WHAT TO DO = For the data below, restate word for word only the lines from the line containing "Image resolution: width=769" through the line containing "Click the reply", both ends included.

◆ ◆ ◆ ◆ ◆ ◆ ◆

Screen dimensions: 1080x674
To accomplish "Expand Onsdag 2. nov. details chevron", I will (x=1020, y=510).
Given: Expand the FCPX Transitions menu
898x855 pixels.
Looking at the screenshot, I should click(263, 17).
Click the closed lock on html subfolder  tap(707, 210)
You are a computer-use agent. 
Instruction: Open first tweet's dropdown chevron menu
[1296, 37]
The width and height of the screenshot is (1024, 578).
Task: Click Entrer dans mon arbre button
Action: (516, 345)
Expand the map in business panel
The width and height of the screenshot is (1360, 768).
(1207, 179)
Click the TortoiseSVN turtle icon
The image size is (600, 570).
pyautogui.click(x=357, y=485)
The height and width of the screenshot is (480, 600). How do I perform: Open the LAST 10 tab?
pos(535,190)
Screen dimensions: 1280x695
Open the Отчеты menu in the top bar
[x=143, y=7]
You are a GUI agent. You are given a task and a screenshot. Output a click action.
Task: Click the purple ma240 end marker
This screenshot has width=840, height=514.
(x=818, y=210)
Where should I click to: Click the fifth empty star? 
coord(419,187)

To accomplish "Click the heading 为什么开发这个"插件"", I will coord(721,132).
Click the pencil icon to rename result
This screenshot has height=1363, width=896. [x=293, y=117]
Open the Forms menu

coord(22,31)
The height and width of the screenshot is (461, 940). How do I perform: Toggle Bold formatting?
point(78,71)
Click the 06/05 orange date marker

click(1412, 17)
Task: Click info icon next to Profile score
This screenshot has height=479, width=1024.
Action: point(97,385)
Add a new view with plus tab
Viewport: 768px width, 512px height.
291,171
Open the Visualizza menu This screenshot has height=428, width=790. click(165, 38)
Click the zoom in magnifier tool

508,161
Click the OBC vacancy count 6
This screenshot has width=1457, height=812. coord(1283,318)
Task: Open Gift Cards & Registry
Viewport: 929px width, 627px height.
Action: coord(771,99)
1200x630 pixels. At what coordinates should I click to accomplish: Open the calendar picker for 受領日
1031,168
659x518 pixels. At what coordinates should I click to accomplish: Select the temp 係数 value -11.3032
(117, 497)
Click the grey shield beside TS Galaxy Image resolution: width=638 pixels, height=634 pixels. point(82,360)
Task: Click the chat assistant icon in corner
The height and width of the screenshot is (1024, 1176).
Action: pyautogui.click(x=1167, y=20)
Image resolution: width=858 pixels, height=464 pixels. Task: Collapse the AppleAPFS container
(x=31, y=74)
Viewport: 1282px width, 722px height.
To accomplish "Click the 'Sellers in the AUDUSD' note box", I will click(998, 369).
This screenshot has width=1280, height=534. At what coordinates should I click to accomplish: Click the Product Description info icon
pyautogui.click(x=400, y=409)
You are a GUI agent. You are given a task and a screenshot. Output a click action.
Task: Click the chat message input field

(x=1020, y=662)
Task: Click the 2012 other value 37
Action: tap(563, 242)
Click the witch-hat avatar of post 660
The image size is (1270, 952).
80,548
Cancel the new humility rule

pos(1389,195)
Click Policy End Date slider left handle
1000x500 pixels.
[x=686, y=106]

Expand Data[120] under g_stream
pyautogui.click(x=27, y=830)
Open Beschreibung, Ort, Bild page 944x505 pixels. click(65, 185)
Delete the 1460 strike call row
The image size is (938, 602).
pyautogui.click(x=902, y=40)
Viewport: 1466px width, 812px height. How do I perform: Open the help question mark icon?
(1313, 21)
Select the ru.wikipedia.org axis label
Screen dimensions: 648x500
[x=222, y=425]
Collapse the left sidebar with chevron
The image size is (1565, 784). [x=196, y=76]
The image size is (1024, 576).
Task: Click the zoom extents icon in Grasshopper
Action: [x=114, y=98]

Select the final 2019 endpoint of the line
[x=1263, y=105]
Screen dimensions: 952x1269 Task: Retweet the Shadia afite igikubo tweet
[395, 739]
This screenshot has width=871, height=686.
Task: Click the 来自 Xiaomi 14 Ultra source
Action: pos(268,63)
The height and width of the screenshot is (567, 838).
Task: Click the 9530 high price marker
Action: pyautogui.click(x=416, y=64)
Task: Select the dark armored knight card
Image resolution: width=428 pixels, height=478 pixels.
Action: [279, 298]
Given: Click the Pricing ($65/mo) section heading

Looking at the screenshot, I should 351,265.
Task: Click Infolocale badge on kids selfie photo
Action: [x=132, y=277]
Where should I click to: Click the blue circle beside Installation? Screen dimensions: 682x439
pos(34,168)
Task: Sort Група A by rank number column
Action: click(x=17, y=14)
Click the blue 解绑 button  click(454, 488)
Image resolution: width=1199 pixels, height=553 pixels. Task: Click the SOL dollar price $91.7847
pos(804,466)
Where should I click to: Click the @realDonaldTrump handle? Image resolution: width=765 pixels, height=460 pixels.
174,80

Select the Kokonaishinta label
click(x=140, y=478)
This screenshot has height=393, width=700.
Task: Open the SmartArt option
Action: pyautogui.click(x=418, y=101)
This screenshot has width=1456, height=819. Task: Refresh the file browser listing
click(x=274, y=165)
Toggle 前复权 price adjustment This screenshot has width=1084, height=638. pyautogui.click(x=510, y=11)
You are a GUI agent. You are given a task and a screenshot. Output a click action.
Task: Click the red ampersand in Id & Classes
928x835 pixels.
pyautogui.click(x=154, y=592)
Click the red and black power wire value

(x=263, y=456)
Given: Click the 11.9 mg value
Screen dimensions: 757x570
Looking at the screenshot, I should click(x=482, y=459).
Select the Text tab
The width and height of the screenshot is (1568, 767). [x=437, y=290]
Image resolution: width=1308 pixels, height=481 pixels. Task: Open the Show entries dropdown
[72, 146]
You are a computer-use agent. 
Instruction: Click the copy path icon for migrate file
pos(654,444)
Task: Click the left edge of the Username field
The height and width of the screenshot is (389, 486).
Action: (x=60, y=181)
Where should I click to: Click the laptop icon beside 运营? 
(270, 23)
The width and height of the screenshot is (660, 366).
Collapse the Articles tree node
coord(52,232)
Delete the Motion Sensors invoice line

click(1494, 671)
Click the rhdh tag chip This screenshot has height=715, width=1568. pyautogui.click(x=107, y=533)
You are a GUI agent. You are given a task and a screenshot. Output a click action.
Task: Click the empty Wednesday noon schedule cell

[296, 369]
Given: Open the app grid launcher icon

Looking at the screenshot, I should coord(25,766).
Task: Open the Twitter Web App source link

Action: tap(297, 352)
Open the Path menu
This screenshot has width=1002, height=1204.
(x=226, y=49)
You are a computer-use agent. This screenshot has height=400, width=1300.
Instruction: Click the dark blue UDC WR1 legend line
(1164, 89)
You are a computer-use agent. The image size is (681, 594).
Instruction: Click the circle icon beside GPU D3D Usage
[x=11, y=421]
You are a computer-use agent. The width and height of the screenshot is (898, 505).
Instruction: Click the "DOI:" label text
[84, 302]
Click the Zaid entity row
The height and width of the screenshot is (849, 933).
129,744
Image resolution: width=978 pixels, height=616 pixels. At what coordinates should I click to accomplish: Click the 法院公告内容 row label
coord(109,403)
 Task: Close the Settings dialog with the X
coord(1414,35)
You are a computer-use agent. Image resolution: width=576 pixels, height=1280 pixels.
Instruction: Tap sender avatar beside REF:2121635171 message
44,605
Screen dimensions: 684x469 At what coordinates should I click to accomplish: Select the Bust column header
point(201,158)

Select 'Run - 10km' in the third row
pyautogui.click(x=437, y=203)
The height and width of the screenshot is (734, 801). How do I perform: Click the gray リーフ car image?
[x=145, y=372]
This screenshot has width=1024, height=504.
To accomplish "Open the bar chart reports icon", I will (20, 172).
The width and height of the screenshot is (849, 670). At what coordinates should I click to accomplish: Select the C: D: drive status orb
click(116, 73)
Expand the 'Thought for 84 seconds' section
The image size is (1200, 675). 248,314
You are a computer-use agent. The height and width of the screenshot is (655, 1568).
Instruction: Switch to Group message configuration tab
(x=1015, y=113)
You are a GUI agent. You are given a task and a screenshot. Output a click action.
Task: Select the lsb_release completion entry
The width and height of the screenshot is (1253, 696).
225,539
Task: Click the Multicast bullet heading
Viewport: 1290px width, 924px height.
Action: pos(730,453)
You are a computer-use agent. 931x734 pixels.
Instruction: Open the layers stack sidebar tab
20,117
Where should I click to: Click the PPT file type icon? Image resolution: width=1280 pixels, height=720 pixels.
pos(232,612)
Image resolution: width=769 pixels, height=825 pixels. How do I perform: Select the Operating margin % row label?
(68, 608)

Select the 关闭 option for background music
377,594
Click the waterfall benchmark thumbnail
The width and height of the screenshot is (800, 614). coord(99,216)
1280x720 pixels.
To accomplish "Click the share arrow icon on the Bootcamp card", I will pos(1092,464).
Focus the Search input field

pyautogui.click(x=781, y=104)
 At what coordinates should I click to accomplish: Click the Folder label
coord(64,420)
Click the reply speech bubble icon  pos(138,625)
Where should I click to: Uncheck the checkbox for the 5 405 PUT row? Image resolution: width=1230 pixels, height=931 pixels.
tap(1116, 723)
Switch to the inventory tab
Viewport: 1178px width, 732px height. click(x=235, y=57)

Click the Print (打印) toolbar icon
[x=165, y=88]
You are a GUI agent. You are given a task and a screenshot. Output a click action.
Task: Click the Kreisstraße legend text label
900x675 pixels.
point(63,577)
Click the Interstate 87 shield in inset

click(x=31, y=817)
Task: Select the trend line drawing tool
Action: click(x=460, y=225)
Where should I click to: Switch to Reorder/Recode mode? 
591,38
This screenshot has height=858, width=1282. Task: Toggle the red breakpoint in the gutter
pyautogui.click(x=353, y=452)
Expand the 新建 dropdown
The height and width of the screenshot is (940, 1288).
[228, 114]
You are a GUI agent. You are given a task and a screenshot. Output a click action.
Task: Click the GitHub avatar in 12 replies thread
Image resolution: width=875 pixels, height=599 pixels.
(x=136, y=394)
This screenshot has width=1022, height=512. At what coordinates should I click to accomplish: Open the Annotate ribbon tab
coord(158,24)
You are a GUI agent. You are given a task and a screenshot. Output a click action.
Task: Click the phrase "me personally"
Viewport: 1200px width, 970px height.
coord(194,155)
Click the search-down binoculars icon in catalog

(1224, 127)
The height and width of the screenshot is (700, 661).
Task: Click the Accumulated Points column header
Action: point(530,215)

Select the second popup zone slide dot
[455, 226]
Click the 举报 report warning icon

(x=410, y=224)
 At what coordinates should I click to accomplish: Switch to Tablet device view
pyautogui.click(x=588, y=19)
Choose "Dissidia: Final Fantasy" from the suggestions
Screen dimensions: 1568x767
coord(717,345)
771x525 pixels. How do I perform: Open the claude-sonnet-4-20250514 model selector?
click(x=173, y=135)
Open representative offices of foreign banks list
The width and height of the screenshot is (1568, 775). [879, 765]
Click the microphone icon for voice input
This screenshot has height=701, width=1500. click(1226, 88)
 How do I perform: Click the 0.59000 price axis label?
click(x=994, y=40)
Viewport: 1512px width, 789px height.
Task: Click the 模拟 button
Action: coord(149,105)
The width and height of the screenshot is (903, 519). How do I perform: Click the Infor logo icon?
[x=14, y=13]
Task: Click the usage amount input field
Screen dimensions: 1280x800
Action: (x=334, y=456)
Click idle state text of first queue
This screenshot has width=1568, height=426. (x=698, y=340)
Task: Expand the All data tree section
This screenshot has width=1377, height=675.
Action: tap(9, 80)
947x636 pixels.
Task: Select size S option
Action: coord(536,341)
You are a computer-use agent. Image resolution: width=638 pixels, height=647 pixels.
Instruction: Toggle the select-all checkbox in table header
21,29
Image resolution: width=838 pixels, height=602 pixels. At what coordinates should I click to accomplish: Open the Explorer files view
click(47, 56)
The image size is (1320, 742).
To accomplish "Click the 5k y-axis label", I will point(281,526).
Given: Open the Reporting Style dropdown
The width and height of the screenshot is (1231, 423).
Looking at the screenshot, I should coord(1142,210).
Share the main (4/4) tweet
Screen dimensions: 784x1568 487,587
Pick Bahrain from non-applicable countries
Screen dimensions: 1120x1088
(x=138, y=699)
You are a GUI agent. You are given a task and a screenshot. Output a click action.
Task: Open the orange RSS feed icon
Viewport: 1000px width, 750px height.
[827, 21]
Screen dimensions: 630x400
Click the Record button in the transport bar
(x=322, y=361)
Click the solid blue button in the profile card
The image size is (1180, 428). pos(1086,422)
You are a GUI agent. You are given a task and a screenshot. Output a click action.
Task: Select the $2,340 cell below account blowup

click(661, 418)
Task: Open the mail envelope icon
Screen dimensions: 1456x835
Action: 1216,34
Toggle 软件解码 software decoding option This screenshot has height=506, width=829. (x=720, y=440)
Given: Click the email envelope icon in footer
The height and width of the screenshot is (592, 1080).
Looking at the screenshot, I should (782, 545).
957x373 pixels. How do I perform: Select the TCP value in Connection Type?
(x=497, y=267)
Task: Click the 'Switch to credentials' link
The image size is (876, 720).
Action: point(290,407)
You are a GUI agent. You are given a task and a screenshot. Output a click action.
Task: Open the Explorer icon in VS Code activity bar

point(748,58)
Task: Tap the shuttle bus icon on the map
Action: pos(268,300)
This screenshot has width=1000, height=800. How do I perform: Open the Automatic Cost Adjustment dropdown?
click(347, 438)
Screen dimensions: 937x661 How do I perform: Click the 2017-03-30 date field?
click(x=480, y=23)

◆ ◆ ◆ ◆ ◆ ◆ ◆

TASK SOLUTION =
Image resolution: width=769 pixels, height=825 pixels. How do I perform: Select the Operating margin % row label?
(68, 608)

Select the 关闭 option for background music
377,594
Click the waterfall benchmark thumbnail
The width and height of the screenshot is (800, 614). coord(99,216)
1280x720 pixels.
To accomplish "Click the share arrow icon on the Bootcamp card", I will pos(1092,464).
Focus the Search input field

pyautogui.click(x=781, y=104)
 At what coordinates should I click to accomplish: Click the Folder label
coord(64,420)
Click the reply speech bubble icon  pos(138,625)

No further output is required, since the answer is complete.